We all like to say tar is impossible to filter out of woodgas, Mr Wayne even has a good expresion for it wich l forgot exactly, but is that realy the case?
I have been thinking about this for a long time, all starting when tar filters for cigarettes were popular. We used them for a while, they were like litle plastic mouthpeace that you put a cigarette in and dissasemble after each use, wipe off tar and put in pocket for further use. They worked amazingly well, to well sometimes. Harvesting a full drop of tar after each cigarette but allso robbing the smoke of most flavour.
How they worked was they had 3 tiny jets inside. Smoke went trugh them and hit a acrilic pipe wall, the high velocity smoke slamed the surface and you culd visualy see tar fall out.
The other day l tested the new gasifier with positive pressure wich it is not built for. The hopper is designed to be cool and smoke free with alowing some air to be sucked in and push smoke down, obviously not possible with positive pressure.
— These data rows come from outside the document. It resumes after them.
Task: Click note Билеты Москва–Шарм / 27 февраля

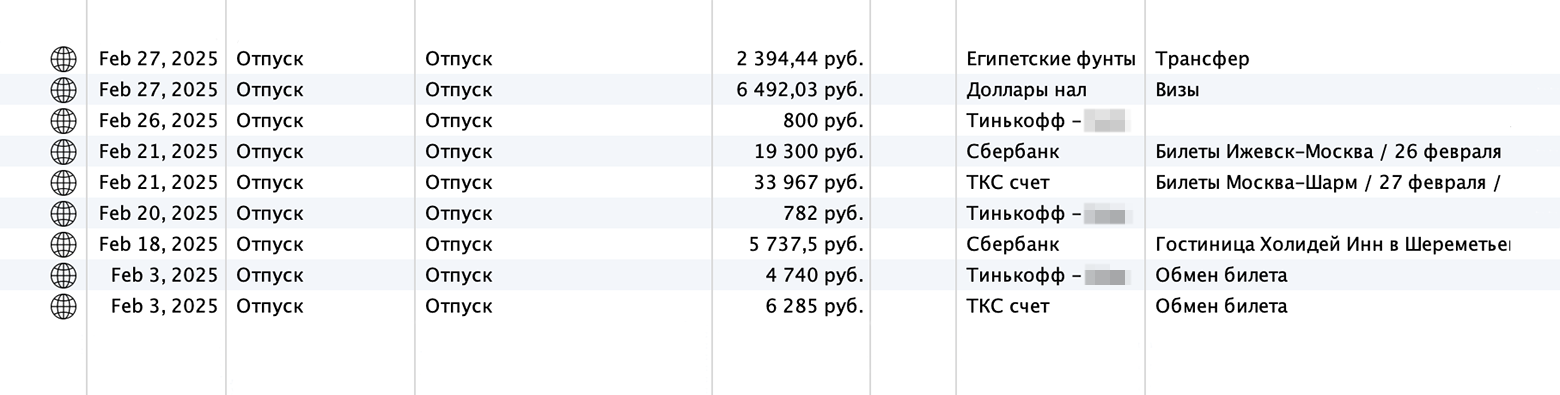Action: click(1328, 183)
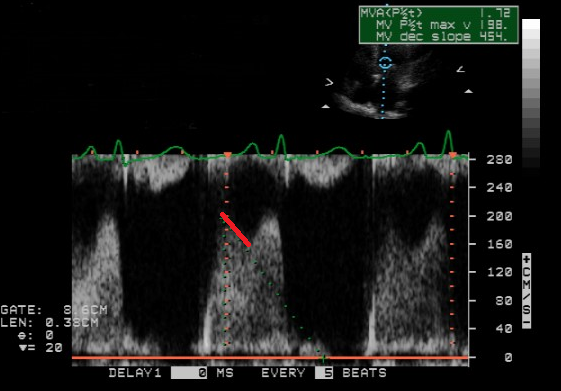
Task: Click the grayscale bar at right edge
Action: coord(531,93)
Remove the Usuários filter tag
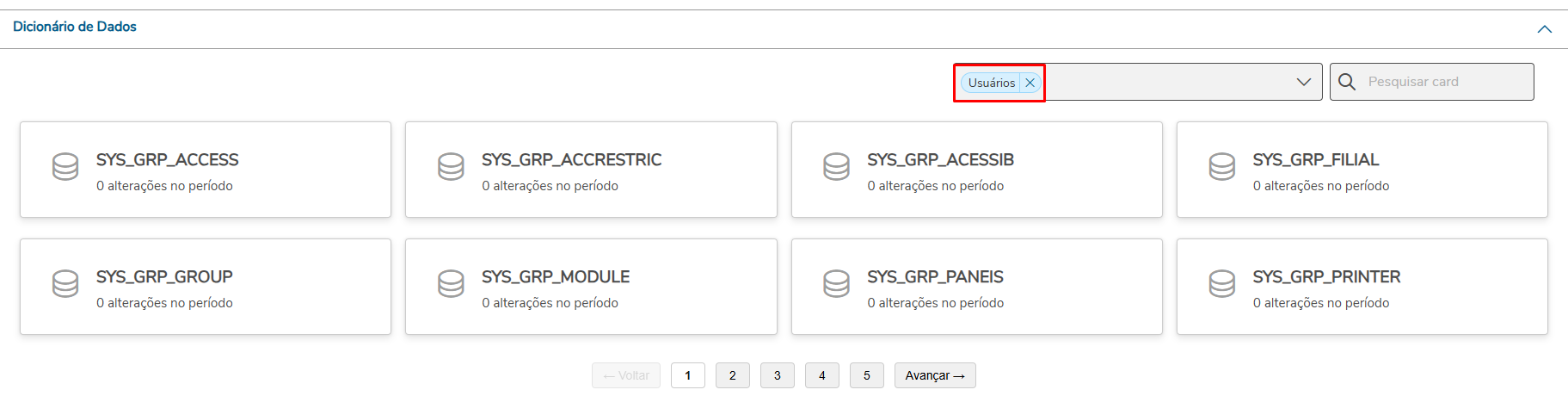Screen dimensions: 1568x396 (1030, 83)
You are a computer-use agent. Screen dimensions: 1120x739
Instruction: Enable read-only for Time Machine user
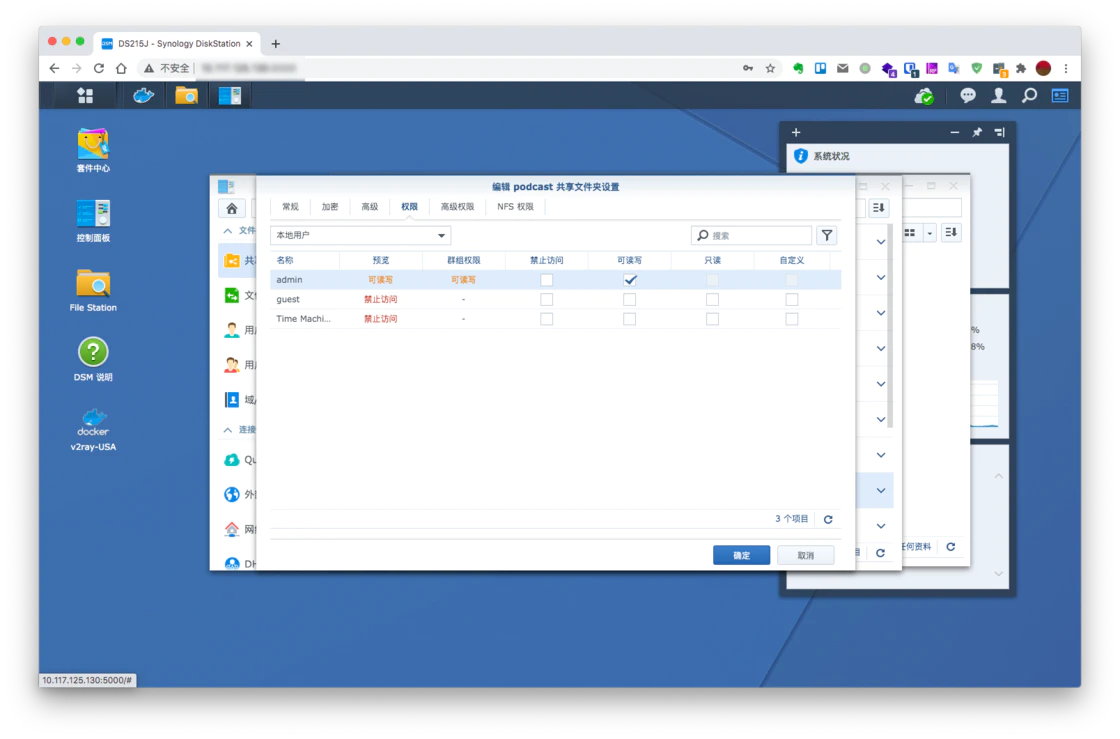click(712, 319)
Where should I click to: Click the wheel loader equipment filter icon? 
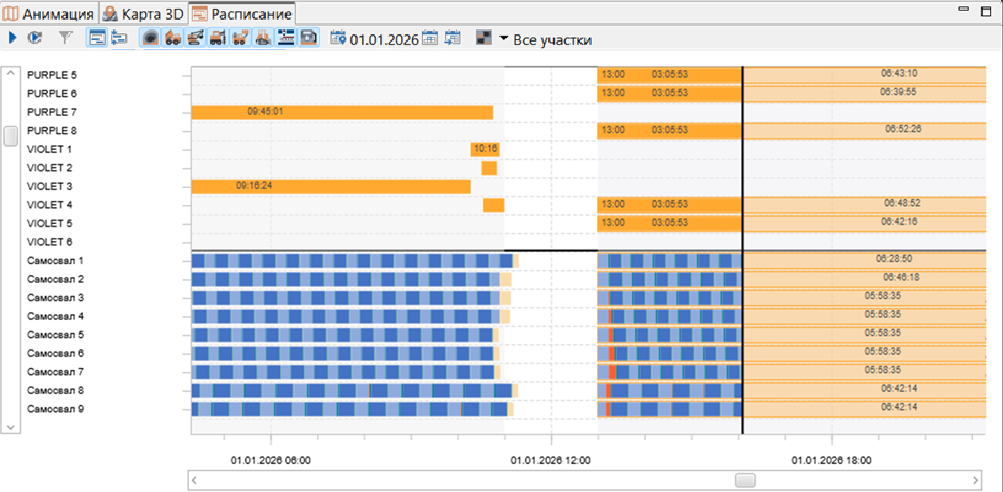pyautogui.click(x=240, y=38)
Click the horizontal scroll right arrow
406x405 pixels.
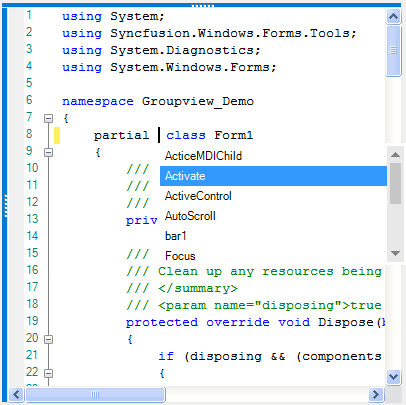376,395
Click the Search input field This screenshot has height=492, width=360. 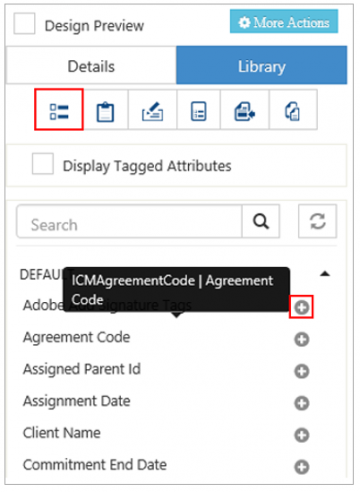coord(129,222)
Anyway, there was smoke in the hopper. After a while l stoped flareing and checked it all out, found a pinhole in the hopper weld with a strem of tar dripping out. But here is a interasting thing. There were cooler surface on that hopper with zero tar deposit, just some water droplets. But the high gas velocity pinhole did a good job at extracting tar!
Thinking further, this makes lots of sence. We see signs of tar in gas in the most turbolent parts of the engine first. Throtle plates, intake valves… but the question is, can this effect be utilised to be usefull to us? If nothing else, as a tar detector rather thain filter?